Comparto con alguien que el desayuno es la mejor comida del
día. Después del aseo, es el segundo rito con el que uno recibe la dicha de
seguir vivo; y también es deleite para el cuerpo. Es más que eso. Lo preceden
el gesto a veces arisco de apagar el despertador e, insisto, el de abrir el
grifo de la ducha, que todavía a esa hora sigue siendo un despertar embargado.

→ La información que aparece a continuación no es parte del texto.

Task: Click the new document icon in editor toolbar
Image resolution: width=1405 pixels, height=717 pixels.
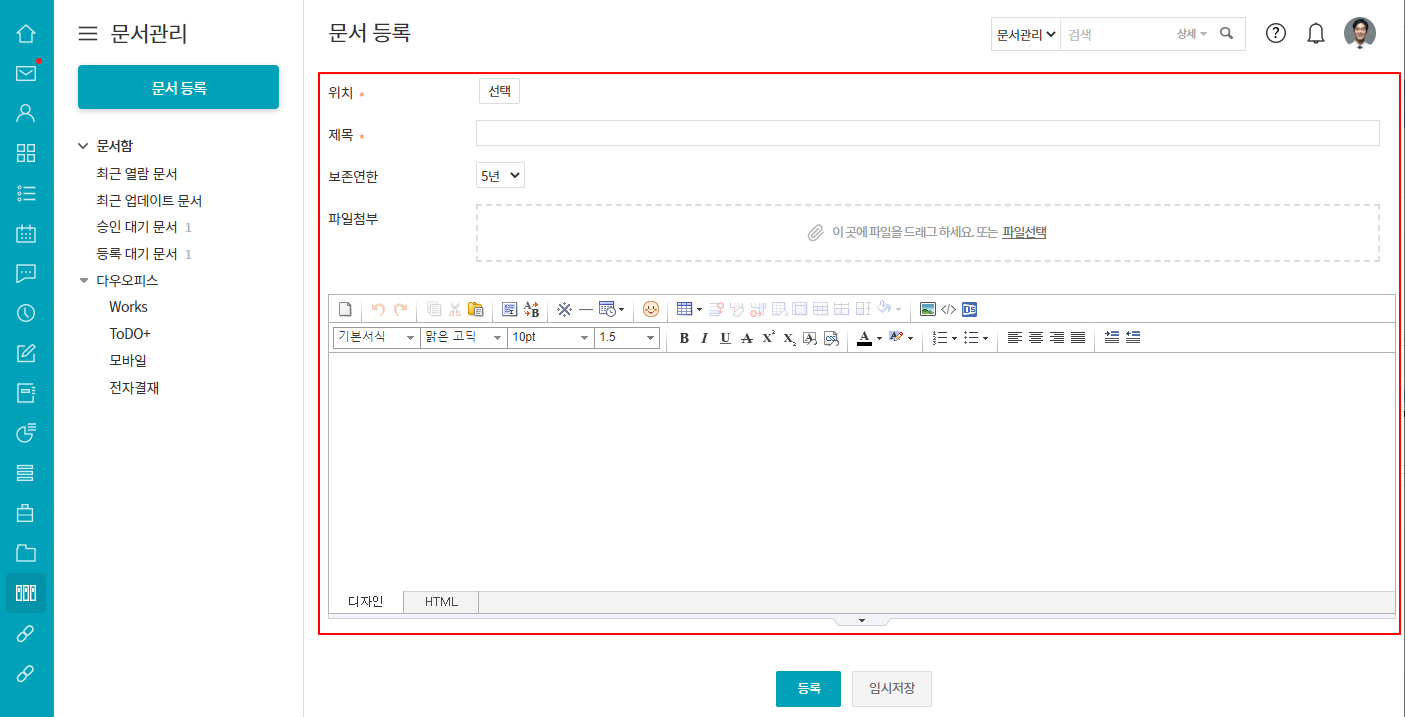Action: 344,309
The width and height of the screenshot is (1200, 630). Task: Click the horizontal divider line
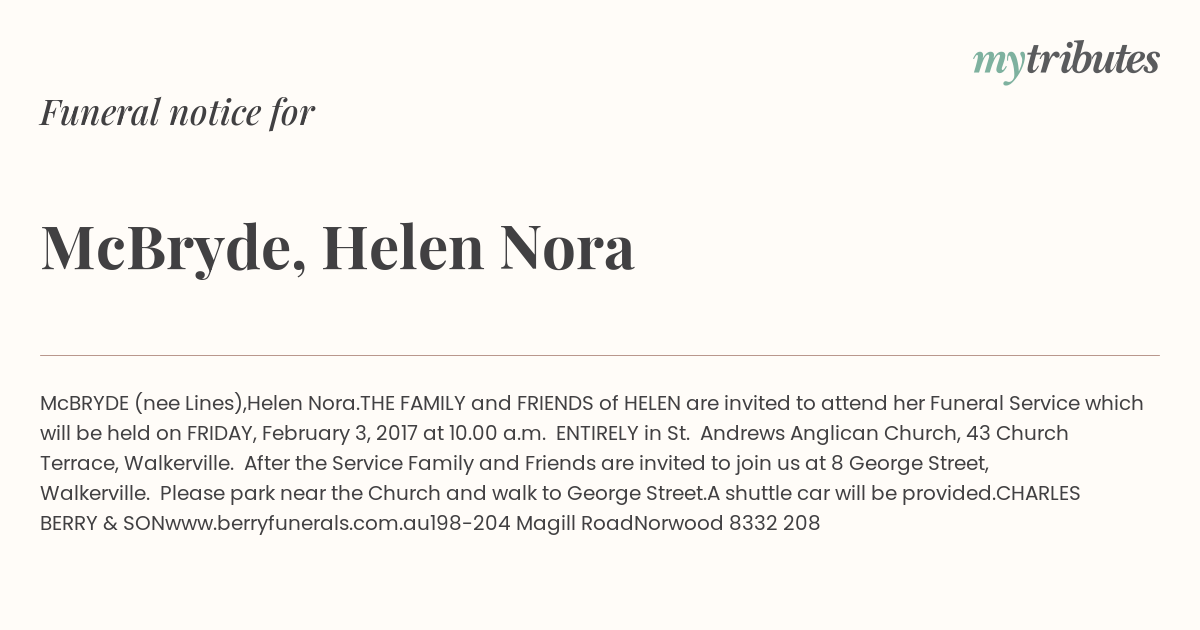point(600,355)
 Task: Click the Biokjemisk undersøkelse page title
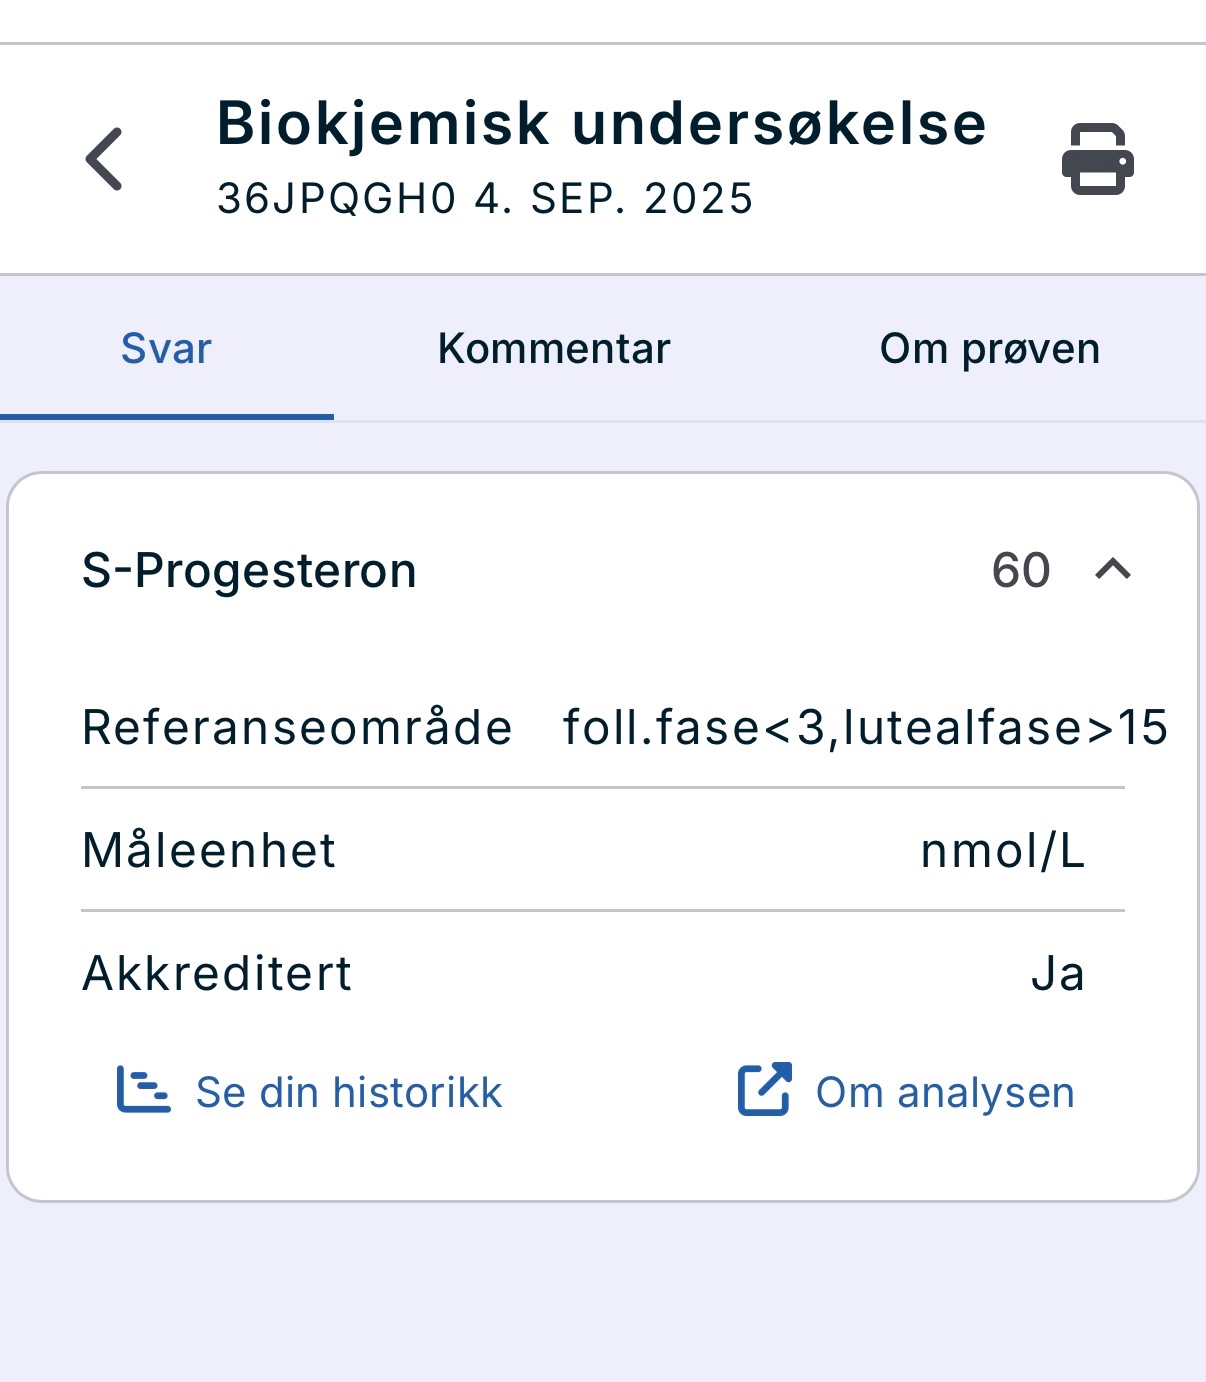click(601, 124)
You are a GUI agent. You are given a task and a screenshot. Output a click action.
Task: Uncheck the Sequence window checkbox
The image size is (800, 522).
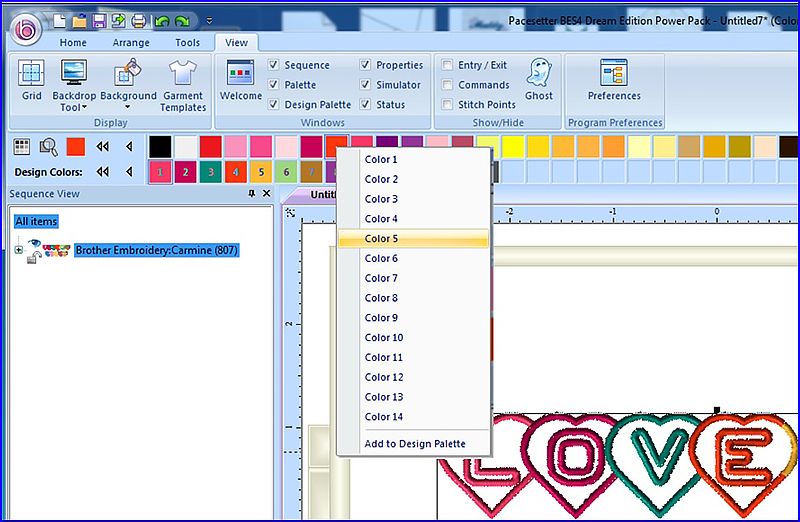pyautogui.click(x=274, y=65)
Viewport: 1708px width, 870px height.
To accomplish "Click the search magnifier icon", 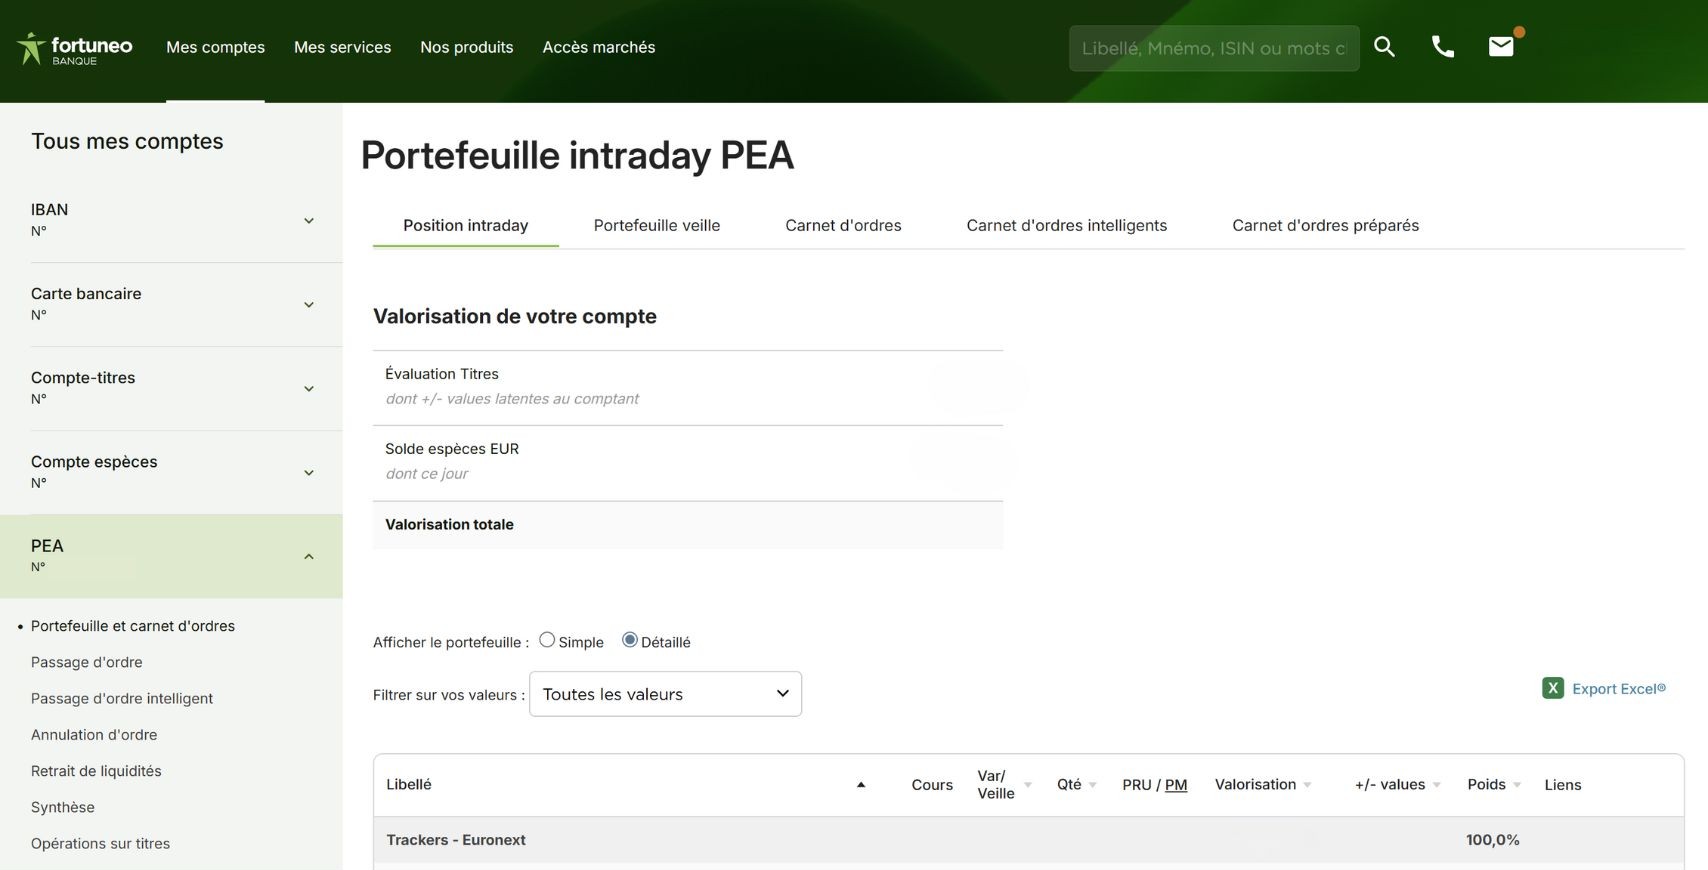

Pero desayunar ya lo dice todo. Es la única comida que no se devalúa por
repetirse estrictamente todos los días; vamos, yo creo que es especial porque
se repite, por consistir, y a conciencia, siempre en lo mismo. Hay quien cena,
sí, un yogur todas las noches; pero a mí en eso no me parece ver la sana disciplina
y la naturalidad que tiene la presencia en tu vida de unos trozos de frutas, un
café caliente y una tostada de aceite que, sin entrar en disputas de ortorexia,
son razones por las que yo, al menos, me levanto un poco más temprano. Hay un
texto de Cortázar que se titula «Desayuno», de la segunda parte de Último round (1969), del que me he
acordado alguna vez, aunque no tiene ninguna relación con este sentimiento que
me lleva a escribir sobre esa situación que es lo mejor que a uno le puede
pasar también en compañía. Además, por lo que puede acabar por haber
significado. Y me ha pasado, claro. Afortunadamente. Desayuno solo y no puedo salir a la calle sin haber
desayunado. Sin embargo, mis mejores recuerdos son en compañía, y el último,
curiosamente, en una cafetería de una calle cualquiera. Y bien, siempre bien.